A literal value is an explicit description of a value. Whenever a literal value is used in a statement, the exact value appearing in the statement is used every time. Literal values appear inside double quotes.

An expression is part of a statement that represents some sort of calculated value. Because that value can contain references to data that has changed outside the statement, the value of the calculated expression can change each time it is used.

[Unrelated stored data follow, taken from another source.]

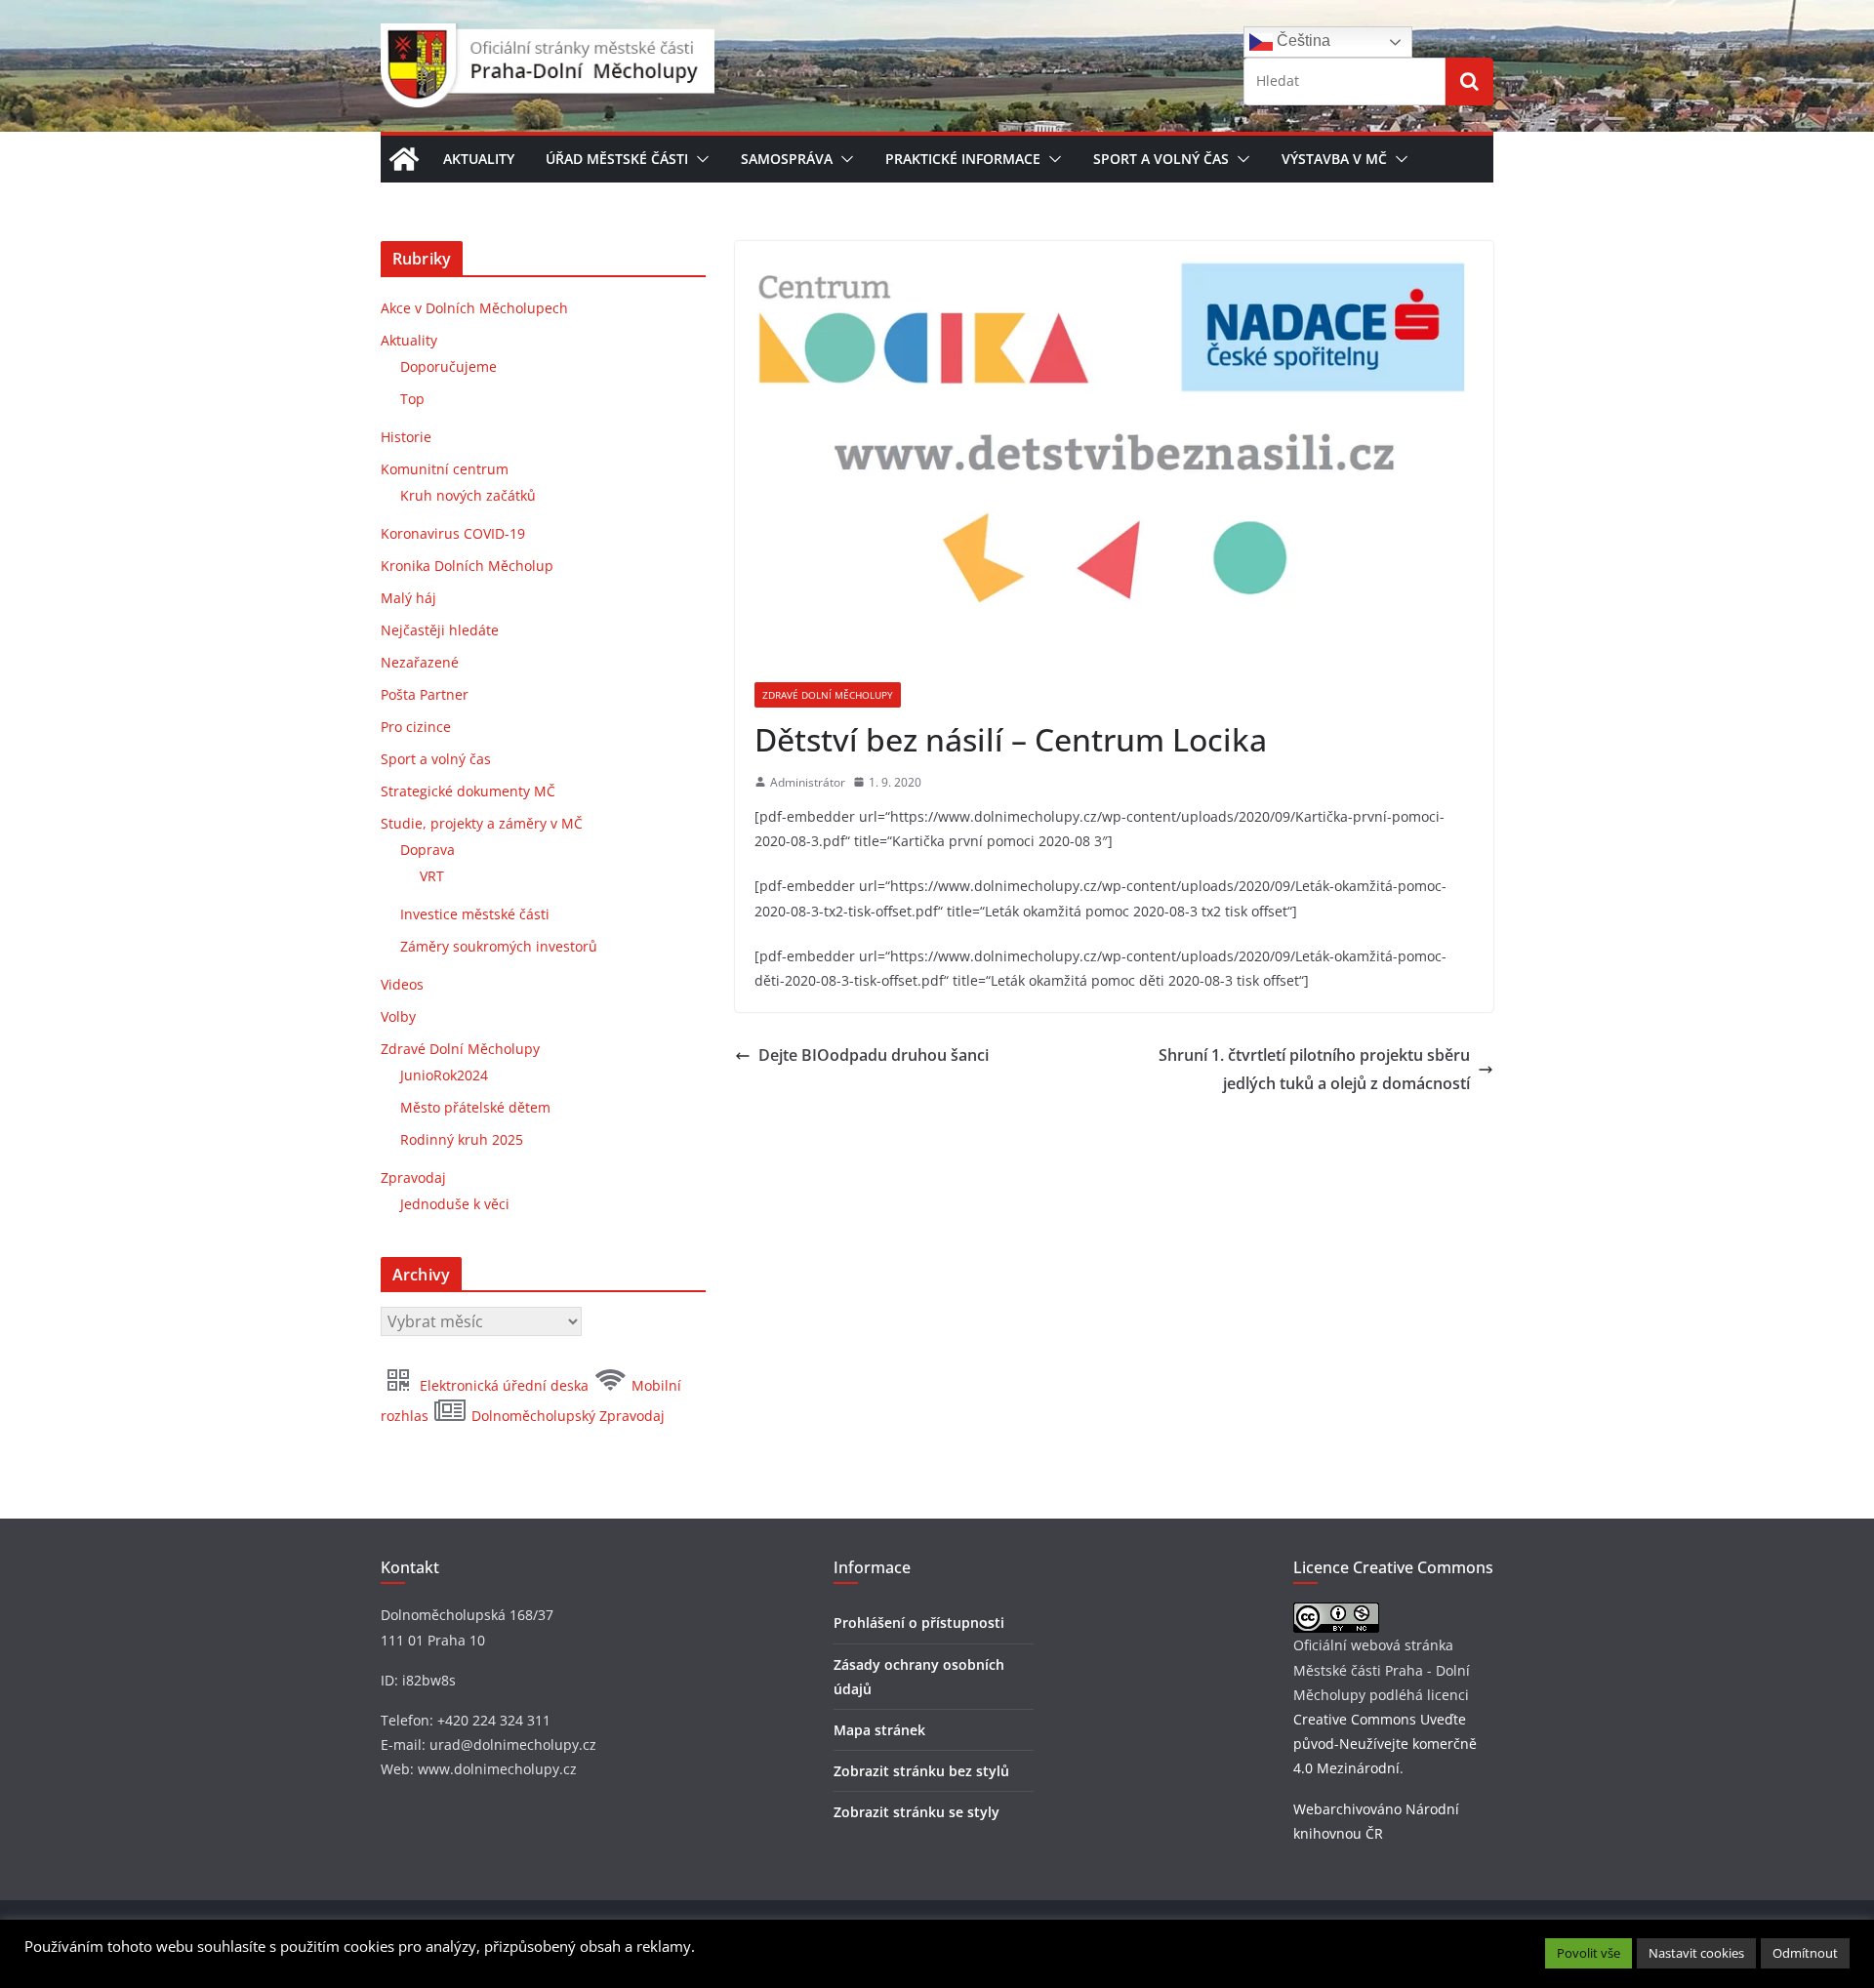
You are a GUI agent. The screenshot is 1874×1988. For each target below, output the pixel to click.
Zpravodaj (413, 1177)
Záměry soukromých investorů (498, 946)
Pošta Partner (424, 694)
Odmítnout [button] (1805, 1953)
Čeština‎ (1301, 40)
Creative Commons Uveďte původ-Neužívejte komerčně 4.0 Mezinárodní (1385, 1743)
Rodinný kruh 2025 (461, 1139)
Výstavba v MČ (1334, 158)
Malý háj (408, 597)
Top (412, 398)
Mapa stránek (879, 1730)
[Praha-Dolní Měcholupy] (404, 159)
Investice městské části (475, 914)
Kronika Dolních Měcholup (467, 565)
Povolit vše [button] (1588, 1953)
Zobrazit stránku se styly (916, 1812)
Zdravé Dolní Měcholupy (827, 695)
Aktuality (478, 158)
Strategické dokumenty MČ (468, 791)
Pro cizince (416, 726)
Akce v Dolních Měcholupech (474, 308)
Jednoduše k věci (454, 1204)
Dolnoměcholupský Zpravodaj (566, 1415)
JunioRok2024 (444, 1075)
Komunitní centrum (445, 469)
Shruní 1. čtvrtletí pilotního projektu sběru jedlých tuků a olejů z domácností (1314, 1069)
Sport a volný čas (1161, 158)
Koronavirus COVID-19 (453, 533)
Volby (398, 1016)
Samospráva (787, 158)
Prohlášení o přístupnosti (919, 1622)
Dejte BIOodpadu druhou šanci (873, 1055)
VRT (432, 876)
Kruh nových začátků (468, 495)
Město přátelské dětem (475, 1107)
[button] (699, 159)
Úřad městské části (617, 158)
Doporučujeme (448, 366)
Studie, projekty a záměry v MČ (482, 823)
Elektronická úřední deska (504, 1385)
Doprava (427, 849)
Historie (406, 436)
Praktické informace (962, 158)
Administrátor (807, 782)
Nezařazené (420, 662)
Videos (402, 984)
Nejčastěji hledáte (440, 630)
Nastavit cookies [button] (1696, 1953)
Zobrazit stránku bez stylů (921, 1771)
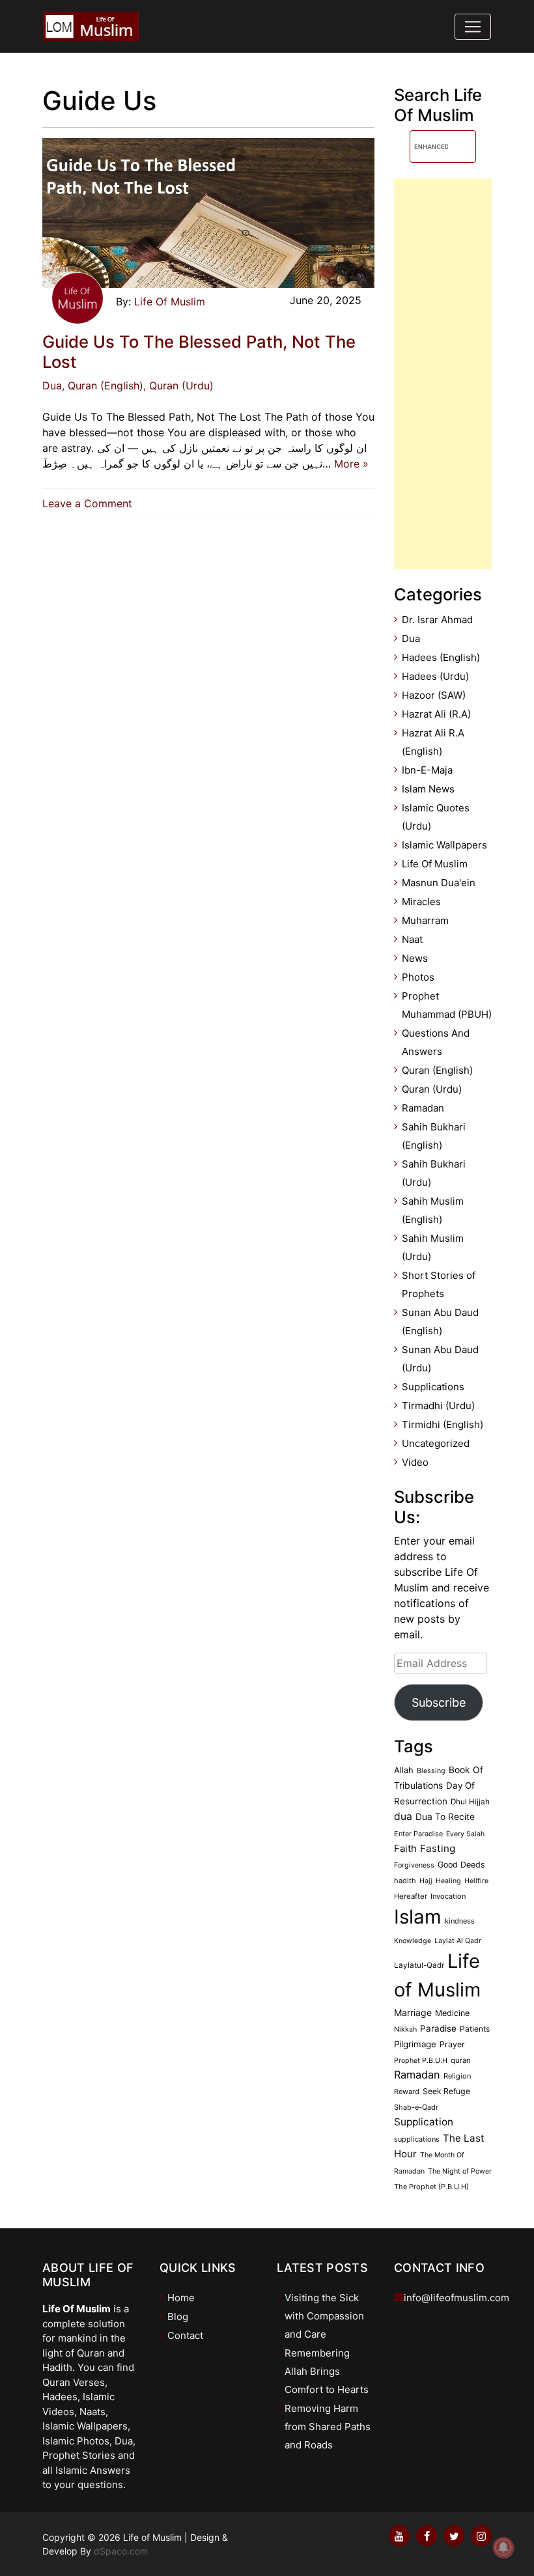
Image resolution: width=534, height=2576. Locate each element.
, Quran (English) (102, 385)
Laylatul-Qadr (419, 1965)
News (415, 958)
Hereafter (410, 1896)
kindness (460, 1920)
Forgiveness (414, 1865)
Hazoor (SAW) (434, 695)
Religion (457, 2075)
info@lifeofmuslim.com (456, 2297)
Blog (177, 2316)
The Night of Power (460, 2171)
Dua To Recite (445, 1817)
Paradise (438, 2028)
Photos (418, 977)
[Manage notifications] (503, 2547)
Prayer (452, 2044)
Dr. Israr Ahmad (437, 619)
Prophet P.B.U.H (420, 2060)
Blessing (431, 1771)
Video (415, 1462)
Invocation (448, 1896)
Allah (404, 1770)
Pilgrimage (415, 2044)
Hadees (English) (441, 657)
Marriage (413, 2012)
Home (181, 2297)
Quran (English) (437, 1070)
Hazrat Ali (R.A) (436, 714)
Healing (448, 1881)
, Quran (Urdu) (178, 385)
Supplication (423, 2122)
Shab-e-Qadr (416, 2107)
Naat (412, 939)
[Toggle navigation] (473, 27)
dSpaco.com (121, 2550)
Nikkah (405, 2029)
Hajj (425, 1881)
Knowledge (412, 1941)
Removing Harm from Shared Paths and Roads (328, 2426)
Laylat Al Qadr (457, 1941)
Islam (418, 1916)
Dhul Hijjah (470, 1801)
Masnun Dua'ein (438, 882)
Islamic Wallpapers (444, 845)
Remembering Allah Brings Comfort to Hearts (327, 2371)
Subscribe (439, 1702)
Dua (52, 385)
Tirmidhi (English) (442, 1424)
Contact (185, 2335)
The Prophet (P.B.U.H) (431, 2186)
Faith (405, 1849)
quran (461, 2060)
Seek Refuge (446, 2091)
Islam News (428, 789)
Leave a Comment (90, 503)
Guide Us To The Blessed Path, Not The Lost (199, 351)
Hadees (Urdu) (435, 676)
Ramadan (423, 1108)
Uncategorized (436, 1443)
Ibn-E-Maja (427, 770)
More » (351, 463)
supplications (417, 2139)
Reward (406, 2091)
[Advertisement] (443, 373)
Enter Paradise (418, 1833)
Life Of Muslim (169, 301)
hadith (405, 1880)
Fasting (437, 1848)
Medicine (452, 2013)
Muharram (425, 920)
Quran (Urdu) (432, 1089)
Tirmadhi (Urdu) (438, 1405)
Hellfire (476, 1881)
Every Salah (465, 1834)
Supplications (433, 1386)
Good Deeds (461, 1864)
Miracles (421, 901)
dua (403, 1816)
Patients (475, 2029)
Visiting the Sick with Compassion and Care (324, 2315)
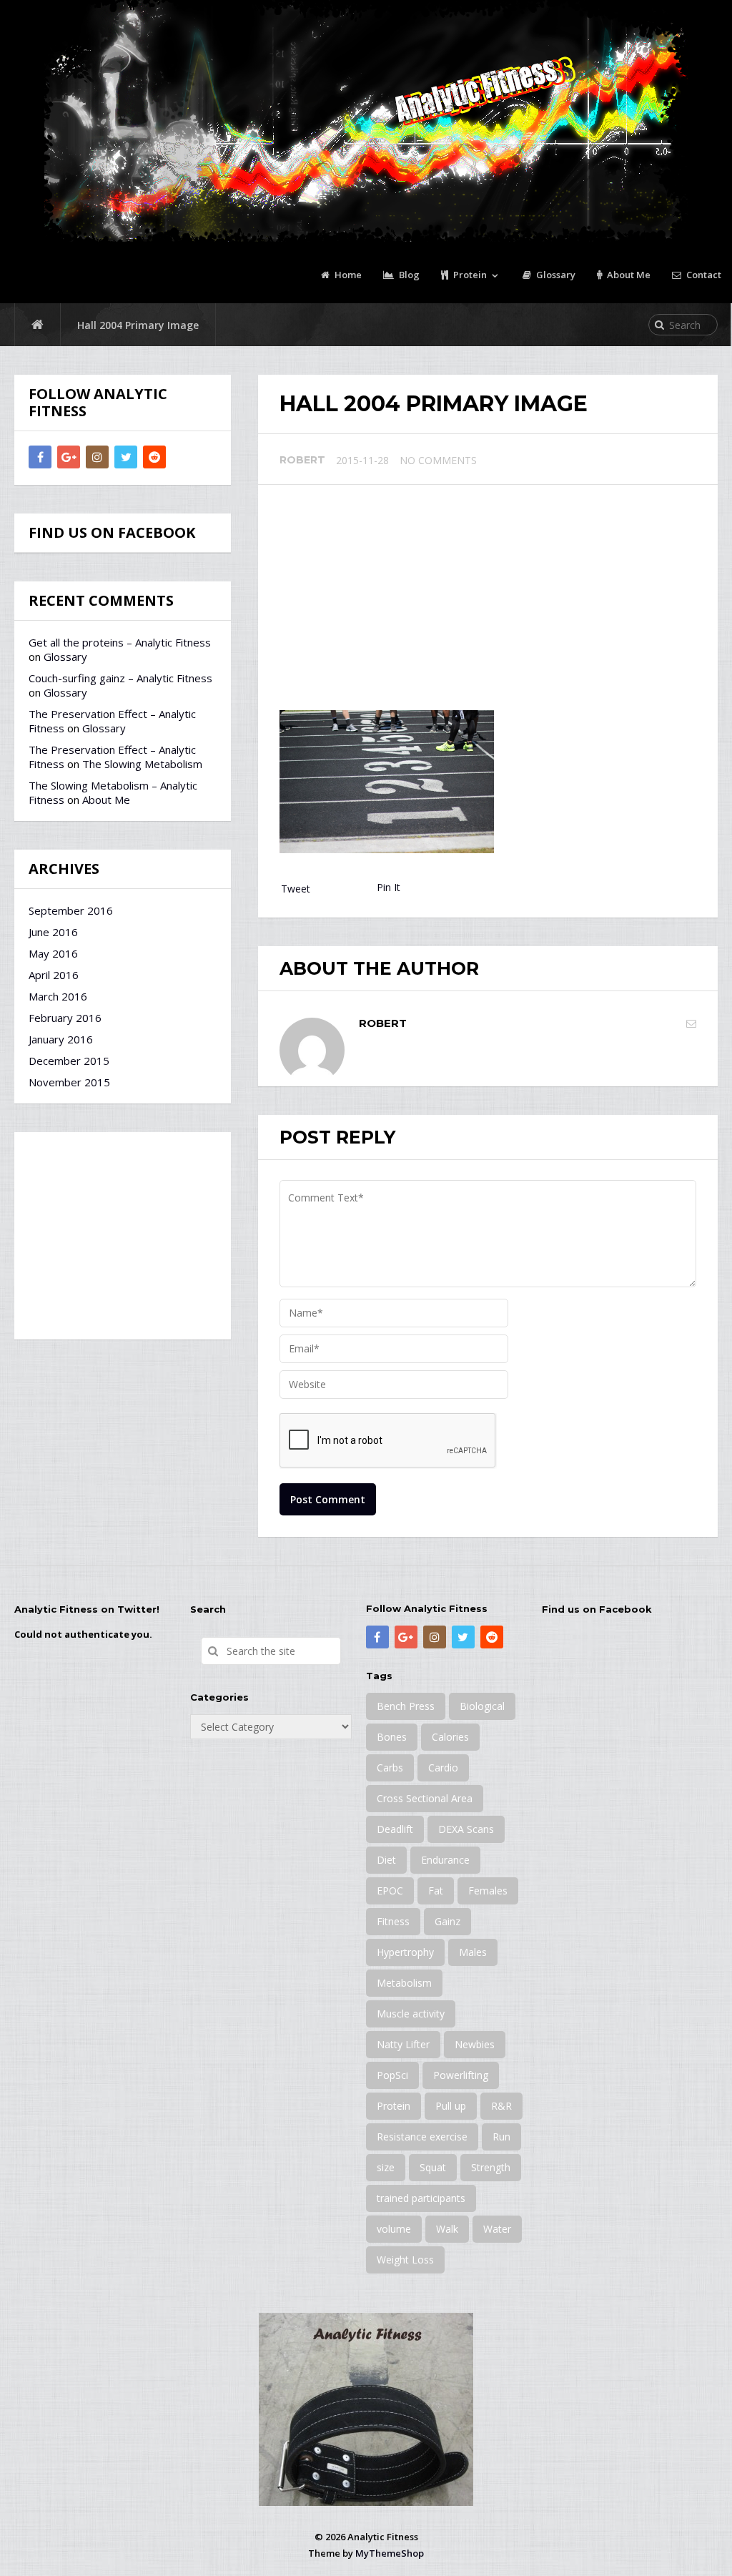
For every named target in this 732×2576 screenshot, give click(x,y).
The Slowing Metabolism (142, 764)
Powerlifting (460, 2075)
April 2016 (54, 975)
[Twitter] (125, 457)
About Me (628, 274)
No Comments (438, 460)
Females (488, 1890)
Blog (408, 274)
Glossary (554, 274)
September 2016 (71, 910)
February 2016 (65, 1018)
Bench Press (406, 1706)
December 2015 (69, 1060)
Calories (450, 1737)
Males (473, 1952)
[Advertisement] (488, 603)
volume (394, 2229)
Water (497, 2229)
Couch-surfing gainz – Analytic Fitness (120, 678)
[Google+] (68, 457)
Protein (469, 274)
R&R (501, 2106)
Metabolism (404, 1983)
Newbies (475, 2044)
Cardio (443, 1767)
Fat (435, 1890)
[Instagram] (97, 457)
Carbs (390, 1767)
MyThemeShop (389, 2553)
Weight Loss (405, 2259)
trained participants (421, 2198)
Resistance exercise (422, 2136)
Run (501, 2136)
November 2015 (69, 1082)
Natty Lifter (403, 2044)
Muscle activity (411, 2013)
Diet (386, 1860)
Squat (433, 2167)
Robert (302, 459)
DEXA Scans (466, 1829)
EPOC (390, 1890)
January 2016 (61, 1039)
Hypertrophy (405, 1952)
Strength (490, 2167)
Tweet (295, 888)
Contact (702, 274)
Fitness (393, 1921)
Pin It (388, 887)
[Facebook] (40, 457)
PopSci (392, 2075)
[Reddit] (154, 457)
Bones (392, 1737)
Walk (447, 2229)
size (386, 2167)
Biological (482, 1706)
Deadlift (395, 1829)
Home (347, 274)
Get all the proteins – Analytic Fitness (120, 642)
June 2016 (53, 932)
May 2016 (53, 953)
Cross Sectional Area (425, 1798)
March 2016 (58, 996)
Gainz (447, 1921)
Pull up (450, 2106)
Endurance (445, 1860)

Like most things having to do with computers, ActionScript can be very exacting. In the case of predefined ActionScript keywords, the language is case sensitive, meaning the computer treats capitalization as part of the spelling of a word. Therefore, the word onMovieClip is different from onmovieclip or onmovieClip. The first one works, but the others don't. To maintain compatibility with earlier versions of Flash, however, user-defined names (for variables and functions) are not case sensitive. You should spell and capitalize words the same way all the time. If you're used to JavaScript tricks that rely on case sensitivity with variable names, however, you'll need to rethink your strategies.